Some of the above will apply when he is older. My son is now 19 and up until the age of 9 he felt that he had a horrendous time at school, in the end I sent him to a specialist school for Dyslexic children until he was 16 where after a year, he just flourished, came out with 7 GCSE's (grades C and below what an amazing achievement)he was excellent at sport, ended up running for his County and just oozed self confidence. Although his main problem now is his spelling (often calls to me from computer asking for spellings!) and very slow information processing (it's this that really hinders him) still has terribly poor organisation, still forgets what day it is and just has no sense of time! He still attends college so is still battling away (bless his big cotton socks!) because of his slow information processing tutor will provide him with written notes, he has Dyslexic support and help specifically with planning and organisation, extra time in exams and a scribe. Thankfully his reading is great! HTMS.
Thanks for all of this feedback
Ds has some of these traits but no all. He may very well be being 'a boy' IYSWIM
Thanks again , and I'll discuss things with the \SENCO when she has had some time with him
Tan1959.... a lot of what you wrote about you son applies to my daughter... although she's only 9
good luck happymerryberries with your son...
We have dyslexia strongly in our family (every left handed boy in ds's generation so far). ds went through a load of assessments last year (physio, OT, paeds and a social communication thing) they all came back as a bit immature but normal.

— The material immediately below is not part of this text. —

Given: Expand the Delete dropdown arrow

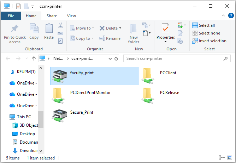Looking at the screenshot, I should pyautogui.click(x=120, y=28).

The SENCO was of the opinion he is autistic (we see her again next week, it will be interesting to see what she has to say this time). One of the things that I was interested in was whether he had inherited dyslexia, however I was told at 5 it was difficult to say because many of the traits he was showing (inside out letters etc) were also part of the normal development of children learning to write, and that this developed at different rates for different children. They said they would test at aged seven. Oh - and his behavioural problems turned out to be largely that he couldn't see. Now he has glasses and he doesn't seem to stand out in the same way and we rarely hear terrible stories about his behaviour. I hope that your ds's issues sort themselves out naturally - it sounds like you have a good school there.
thats a point.... have you any concerns about his sight? it may be worth having them checked...
ATM he seems to be OK. I am aware of sight probelms as I am ver short sighted and I know that there is a genetic elemet. DD wears glasses. So far ds seems OK, but dd's probelms didn't develop until she was about 6....so now would be the moment. Thank you for the promt, I'll have a chat with his teacher re seeing the board.